For each non-static prog, the private stack is allocated including
that non-static prog and the called static progs. For example,
      main_prog
         static_prog_1
           static_prog_11
           global_prog
              static_prog_12
         static_prog_2

So in verifier we calculate stack size for
      main_prog
         static_prog_1
            static_prog_11
         static_prog_2
   and
      global_prog
        static_prog_12

Let us say the stack size for main_prog like below for each (sub)prog
      main_prog // stack size 100
         static_prog_1 // stack size 100
           static_prog_11 // stack size 100
         static_prog_2 // static size 100
so total static size is 300 so the private stack size will be 300.
So R9 is calculated like below
      main_prog
        R9 = ... // for tailcall reachable, R9 may be original R9 + offset
                 // for non-tailcall reachable, R9 equals the original R9 (based on jit-time allocation).
        ...  R9 ...
        R9 += 100
        static_prog_1
           ... R9 ...
           R9 += 100
           static_prog_11
             ... R9 ...
           R9 -= 100
        R9 -= 100
        ... R9 ...
        R9 += 100
        static_prog_2
           ... R9 ...
        R9 -= 100

Similary, we can calculate R9 offset for
      global_prog
        static_prog_12
as well.
I don't understand why differentiate static and global surprogs.

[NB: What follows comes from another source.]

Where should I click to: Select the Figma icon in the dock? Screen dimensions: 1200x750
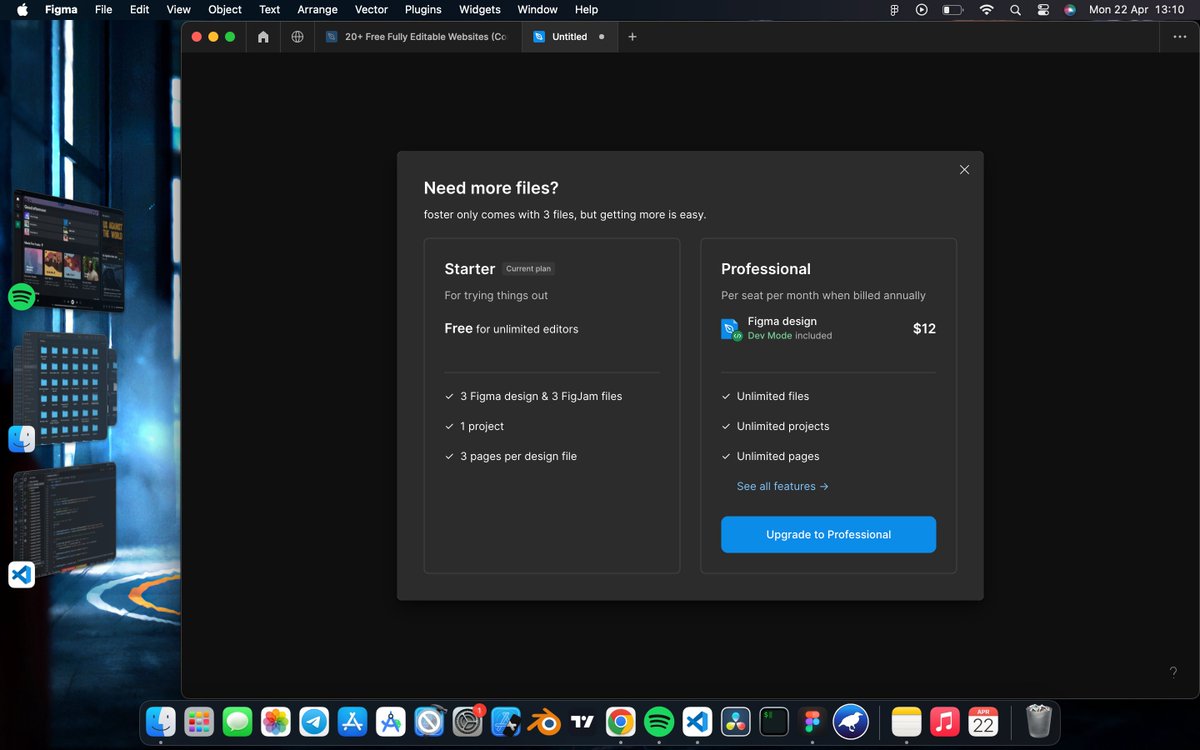(810, 721)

Specially handling global subprog is for potential BPF_PROG_TYPE_EXT
prog which may replace global subprog.

Therefore, so private stack, global subprog will terminate
stack accounting to minimize stack usage. If we treat
static/global subprogs the same, and if freplace does happen,
we might allocate more-than-necessary private stack.

freplace probably not a common use case. If it does happen,
the original global subprog may be a stub func which does
not have any stack usage and the freplace prog is the one
implementing the business logic. So from that perspective,
we do not need to differentiate static and global subprogs.

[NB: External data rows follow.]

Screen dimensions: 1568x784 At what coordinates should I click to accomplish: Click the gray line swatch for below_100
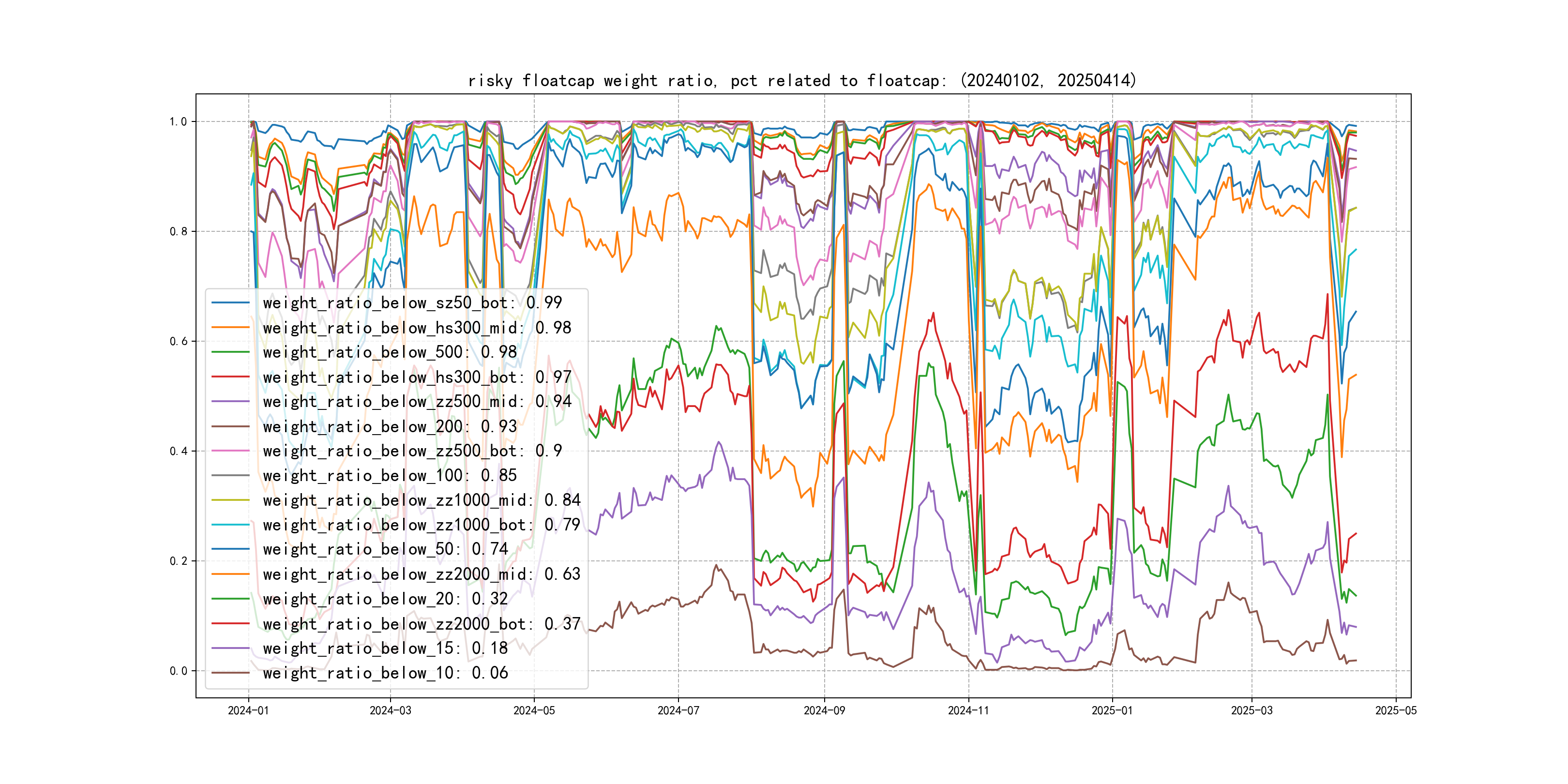pos(230,475)
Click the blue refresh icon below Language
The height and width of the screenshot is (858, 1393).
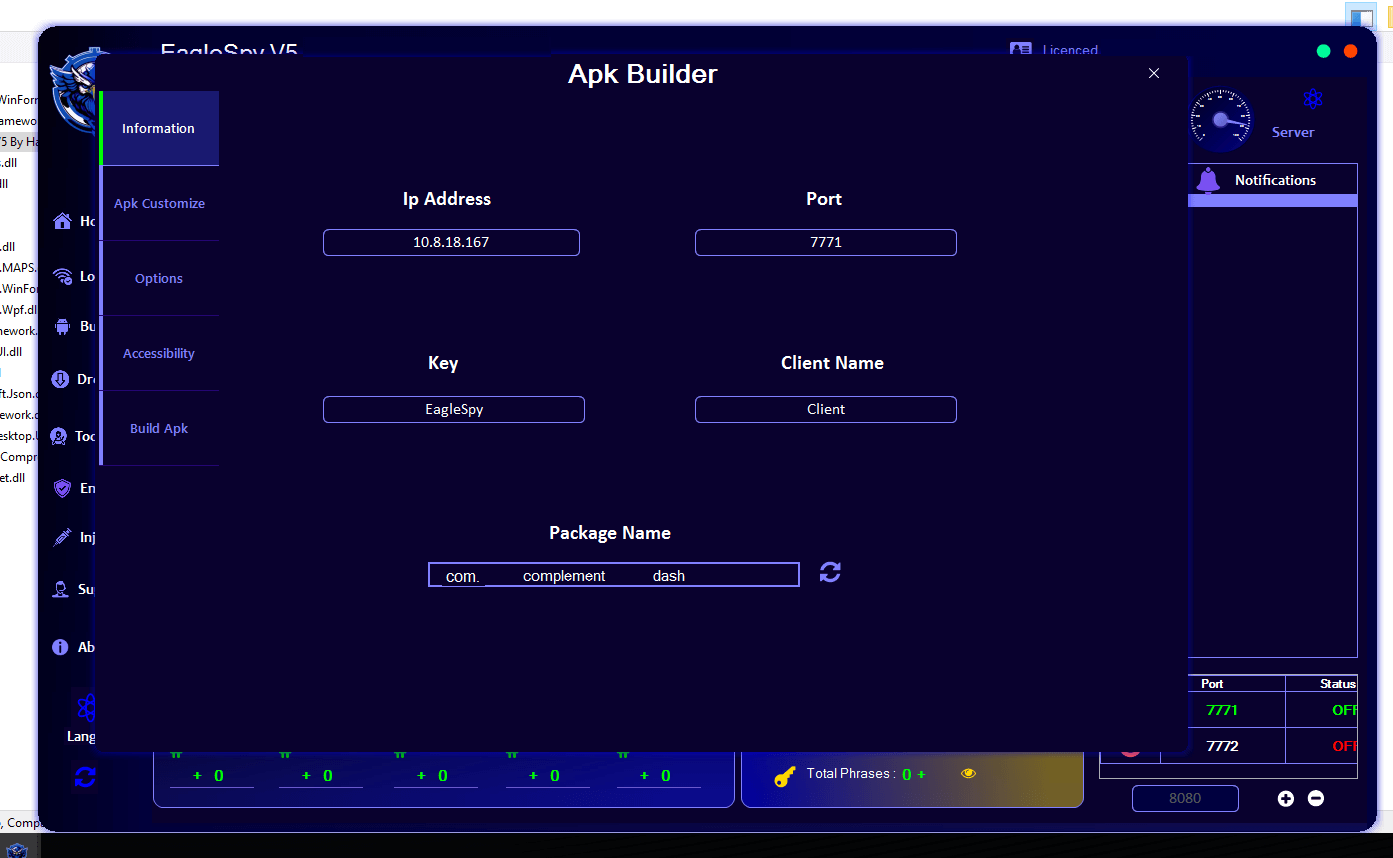tap(85, 776)
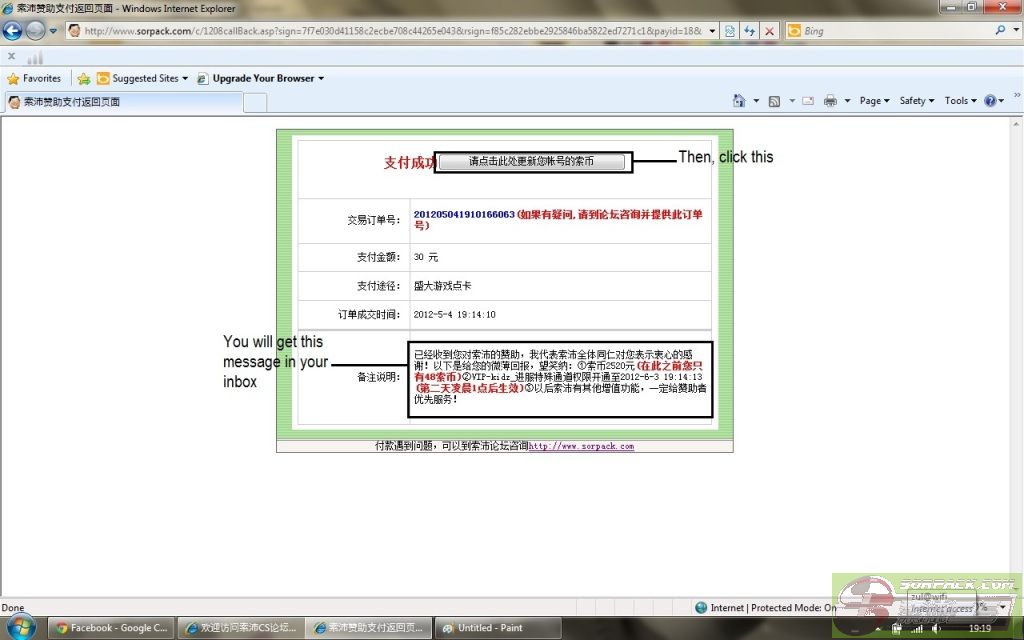Screen dimensions: 1024x640
Task: Open the Favorites center
Action: coord(34,78)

But, mainly, += and -= around the call is suboptimal.
Can we do it as a normal stack does ?
Each prog knows how much stack it needs,
so it can do:
r9 += stack_depth in the prologue
and all accesses are done as r9 - off.
Then to do a call nothing extra is needed.
The callee will do r9 += its own stack depth.

I thought the += and -= at call site are easier to understand.
But certainly, doing r9 += stack_depth and
r9 -= stack_depth inside the subprog works too.

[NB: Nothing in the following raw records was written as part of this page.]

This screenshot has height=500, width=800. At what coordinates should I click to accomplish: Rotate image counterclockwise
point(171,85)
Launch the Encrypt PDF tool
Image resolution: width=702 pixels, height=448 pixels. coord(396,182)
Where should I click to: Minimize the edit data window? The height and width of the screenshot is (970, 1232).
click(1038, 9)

Whether private stack growth up or down is tbd.

My current approach is that private stack growth down
similar to normal stack. But we have flexibility
to grow up at frame level.

The challenge is how to supply proper r9 on entry
into the main prog. Potentially a task for bpf trampoline,
and kprobe/tp/etc will need special hack in bpf_dispatcher_nop_func.

I have an early hack for bpf trampoline and
bpf_dispatcher_nop_func to pass private stack pointer
as the third argument to the bpf program.
In this particular case, we can just pass private
stack pointer in R9. I will pick this up.